Dampaknya memang tak terlihat secara langsung terhadap perekonomian nasional. Tapi bayangkan, struktur dunia usaha di Indonesia didominasi oleh UMKM dengan porsi 99% atau lebih dari 64 juta unit usaha. Amat sangat disayangkan apabila besarnya porsi UMKM pada dunia usaha itu tak sejalan dengan peran mereka terhadap perekonomian.
Teten Masduki sebagai Menteri Koperasi dan UKM sering bilang bahwa UMKM di Indonesia masih sangat banyak yang mencampuradukkan keuangan bisnis dengan keuangan rumah tangga.

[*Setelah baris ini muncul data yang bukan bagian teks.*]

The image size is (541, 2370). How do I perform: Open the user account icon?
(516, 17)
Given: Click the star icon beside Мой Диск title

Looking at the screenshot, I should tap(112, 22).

Untuk menggambarkan statement Pak Menteri, sebutlah Pak Yanto punya bisnis warung makan, setiap harinya dia bisa meraup omzet di kisaran Rp2 juta-Rp3 juta. Tapi, Pak Yanto tak pandai dalam hal pembukuan, uang yang ia dapat dari bisnisnya adalah uang yang disetor ke istrinya untuk membeli kebutuhan sehari-hari.
Jika begitu sistemnya, pantas saja peran UMKM kerap disepelekan. Apalagi, masih banyak dari mereka yang belum punya Nomor Induk Berusaha (NIB) sebagai dokumen legalitas untuk mengurus perpajakan hingga pinjaman usaha.
Coba bayangkan jika semua UMKM bisa terdata dan mengantungi NIB atau sebutlah rutin membayar pajak, pasti sumbangsihnya jauh lebih besar buat negara. Ketika mereka ingin mengakses pinjaman pun, pasti perbankan dengan suka hati menyediakannya apabila pembukuan dan laporan keuangan mereka tersusun rapih.
Nah, dari situlah baru terlihat peran QRIS yang diluncurkan oleh Bank Indonesia. Produk tersebut akan memudahkan para pelaku usaha untuk menyusun laporan keuangan, pemasukan, pendapatan, hingga laba sebagai bahan pertimbangan perbankan dalam menyalurkan pinjaman.